We have heard these questions hundreds of times. The answers here are honest, complete, and written for the person who has been putting this off. If your question isn't here, call or text us — 289-271-2444.
Most men wait 2–3 years before seeking help. These are the questions we hear from men who finally made the call.
The clearest indicator is whether you have erections in any context. If you wake with morning erections, get erections during masturbation but not with a partner, or notice your ED is situational — appearing with one partner and not another, or when anxious but not when relaxed — the underlying mechanism is more likely psychological or relational.
If erections have declined in all contexts over time, or if you have cardiovascular risk factors (diabetes, high blood pressure, high cholesterol, smoking history), the issue is more likely vascular — meaning blood flow to penile tissue is impaired. The treatments we offer work primarily on vascular ED. Shannon will assess your full picture at your assessment and tell you honestly which category applies and what the most appropriate pathway is.
Yes — and this is actually one of the most common situations we see. Men on PDE5 inhibitors (Viagra, Cialis, sildenafil, tadalafil) who are getting partial results, or who want to reduce or eliminate their dependence on medication, are strong candidates for GAINSwave® and the P-Shot™.
Medications work around the problem. They temporarily increase blood flow but don't address the underlying vascular damage or tissue changes that caused ED in the first place. The treatments we offer — particularly GAINSwave® shockwave therapy — work by stimulating new blood vessel growth and improving tissue health, which addresses the cause rather than managing the symptom. Many patients reduce or stop medication after completing a treatment program. Shannon will tell you honestly whether that's a realistic outcome for your situation.
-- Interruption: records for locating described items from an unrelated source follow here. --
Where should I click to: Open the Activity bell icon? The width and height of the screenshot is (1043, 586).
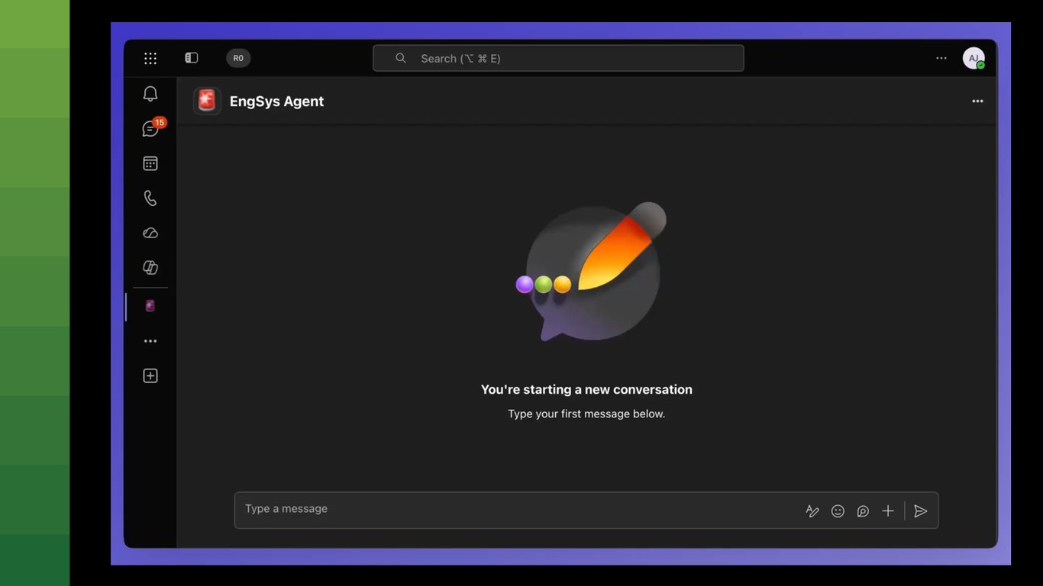click(150, 94)
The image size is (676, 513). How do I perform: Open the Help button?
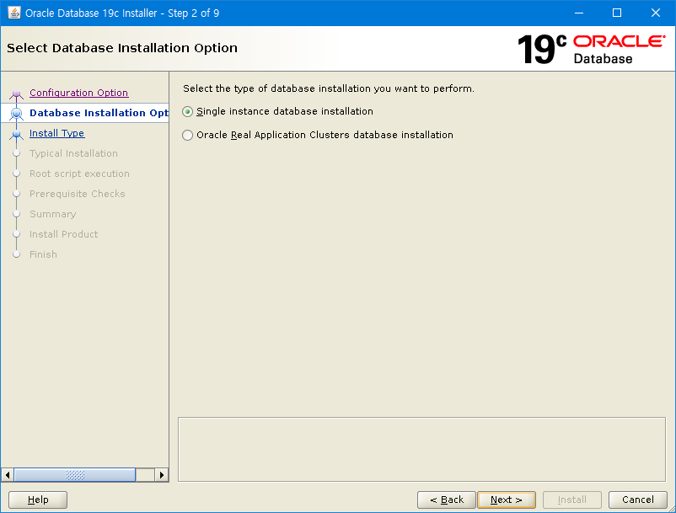(38, 500)
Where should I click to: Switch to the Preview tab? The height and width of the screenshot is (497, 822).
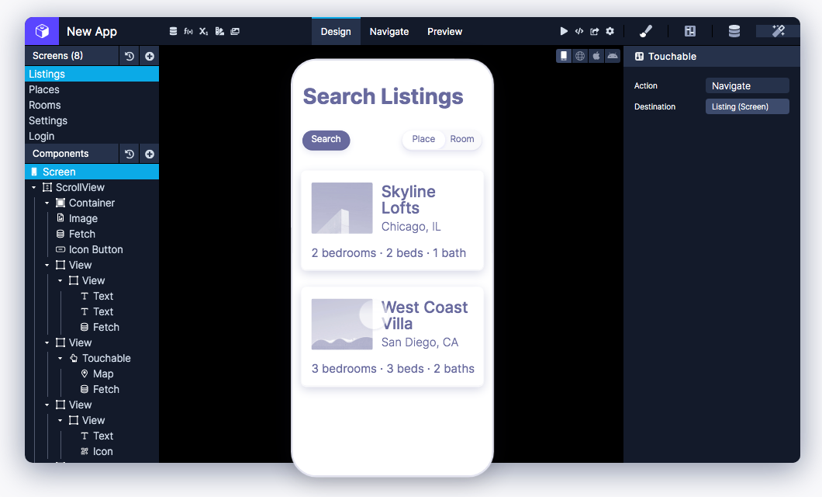[x=444, y=32]
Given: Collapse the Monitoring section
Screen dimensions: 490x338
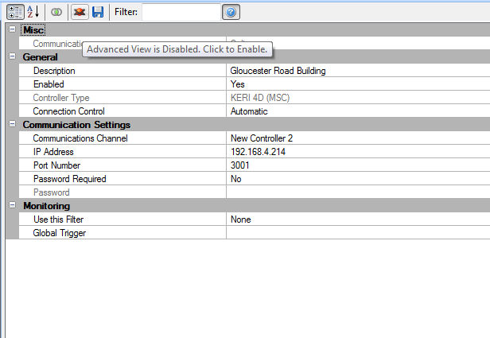Looking at the screenshot, I should coord(12,206).
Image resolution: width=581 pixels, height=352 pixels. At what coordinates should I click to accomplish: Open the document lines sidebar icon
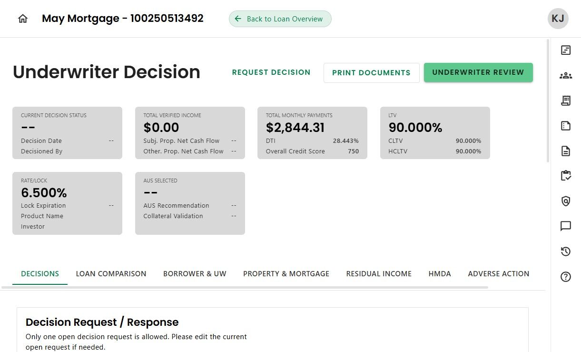566,151
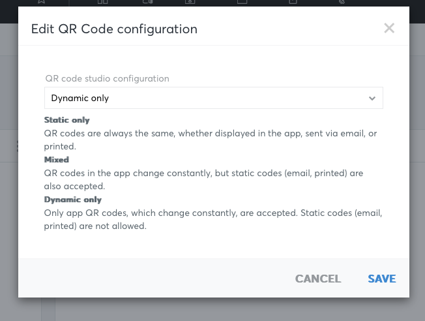Open the QR code studio configuration dropdown
The height and width of the screenshot is (321, 425).
pos(214,98)
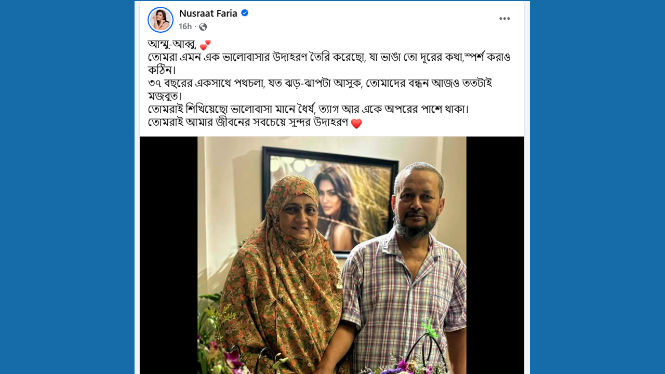Click the line beginning ৩৭ বছরের
This screenshot has width=665, height=374.
click(321, 83)
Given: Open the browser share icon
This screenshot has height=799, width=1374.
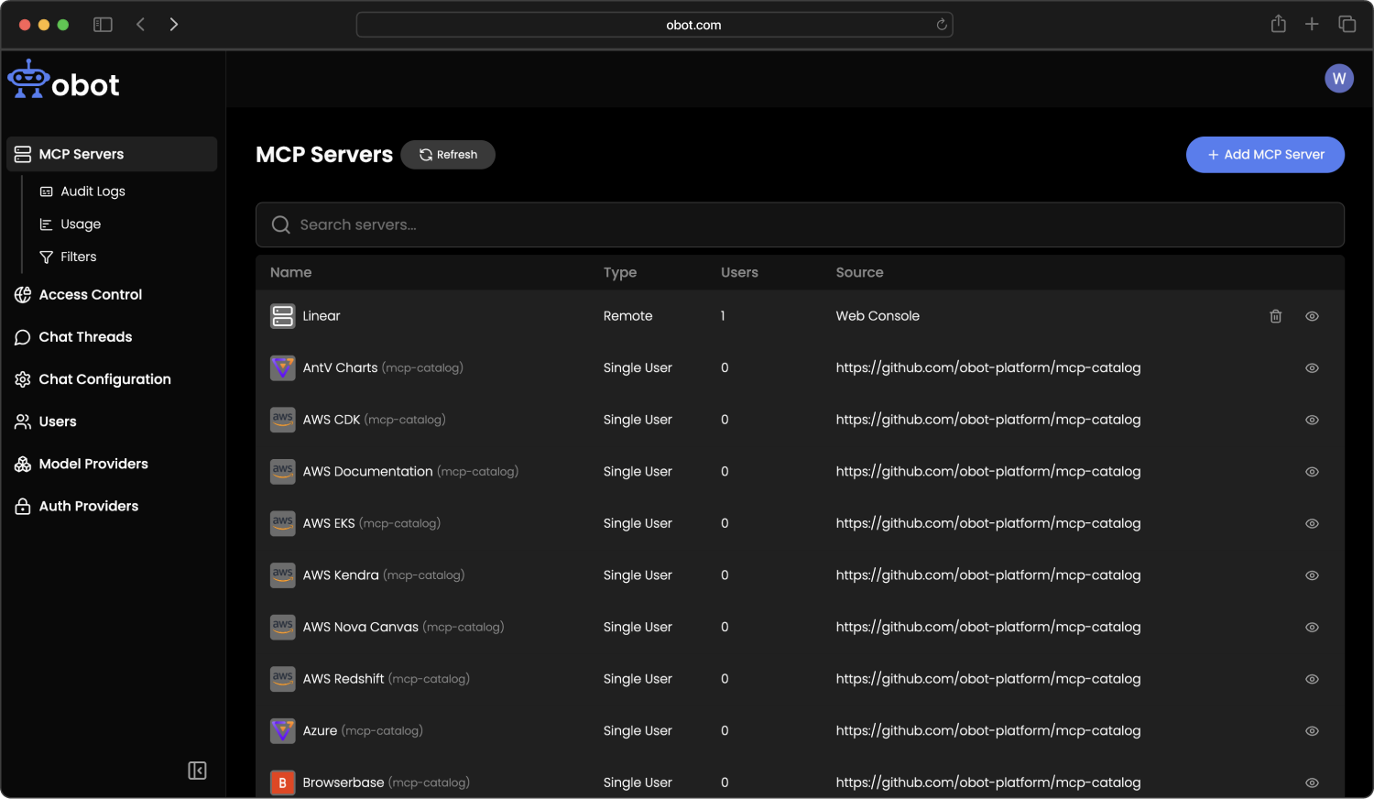Looking at the screenshot, I should coord(1278,25).
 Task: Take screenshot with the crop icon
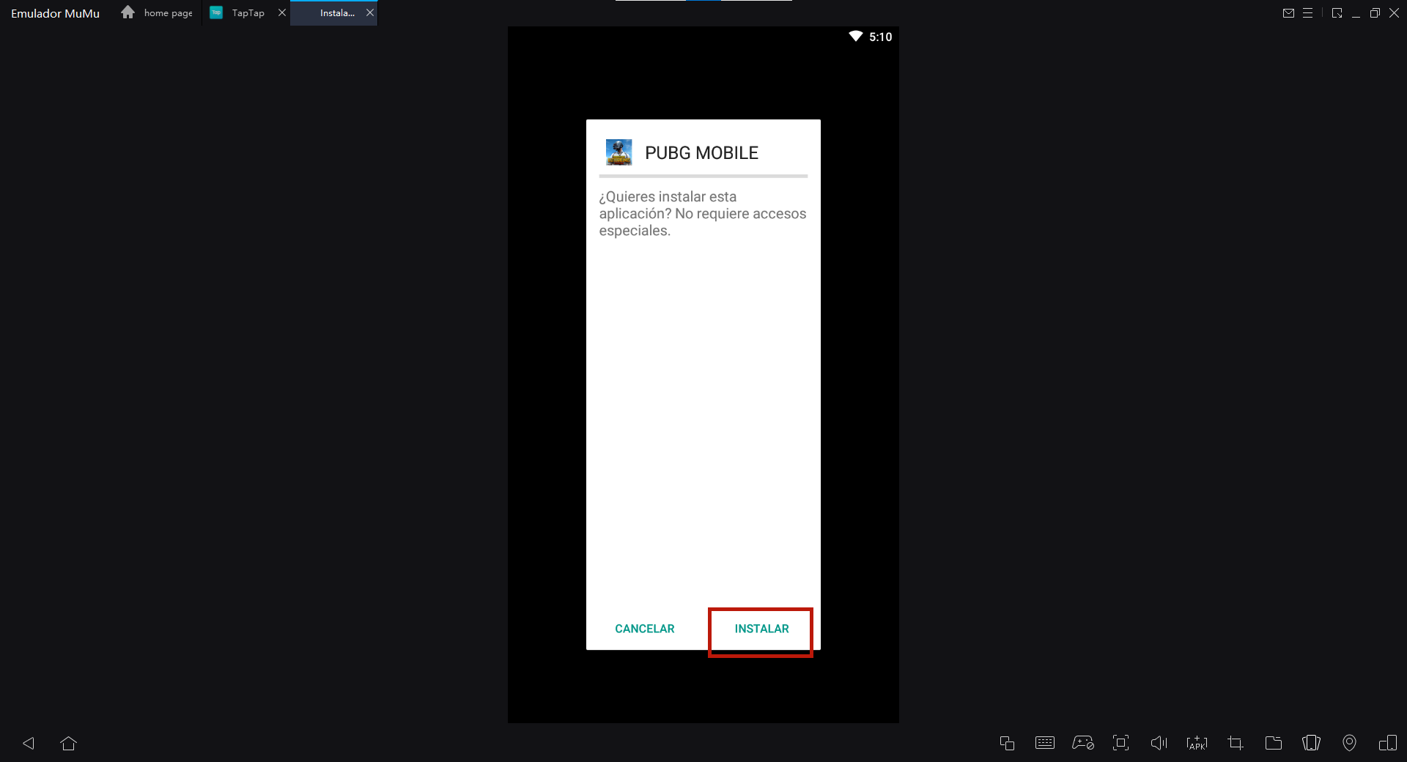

Possibly, depending on the type of surgery, how long ago it was, and what nerve function remains. Post-prostatectomy ED is nerve-based when nerves were affected during surgery, and vascular-based when blood flow was disrupted. PRP-based treatments like the P-Shot™ have shown some potential in nerve healing and tissue regeneration, though results are less predictable than for purely vascular ED. GAINSwave® may also be beneficial.
Shannon will review your surgical history in detail and give you an honest assessment of whether treatment is likely to help in your specific situation. We won't take your money if we don't believe we can help you.
No — though it's a common response from physicians who don't specialize in this area and don't have access to the treatments we offer. Age-related ED is largely vascular: blood vessels in penile tissue become less healthy over time, circulation declines, and the tissue that drives erections is less responsive. This is a real and treatable condition.
The treatments we offer — GAINSwave® shockwave therapy and PRP injection — are specifically designed to address vascular erectile dysfunction at its source. The research supporting low-intensity shockwave therapy for age-related ED is among the strongest in regenerative medicine for this indication. "There's nothing to do" typically means "there's nothing I can prescribe you." That is not the same as "nothing exists."
There is no upper age limit. We see men in their 40s, 50s, 60s, and 70s with meaningful results. The earlier the intervention, the more vascular tissue there is to work with — so earlier is better. But "too late" is rarely the situation we encounter. What matters more than age is the underlying cause and the degree of vascular health remaining.
At your assessment, Shannon will tell you honestly where on the response spectrum your situation likely falls, and what a realistic outcome looks like.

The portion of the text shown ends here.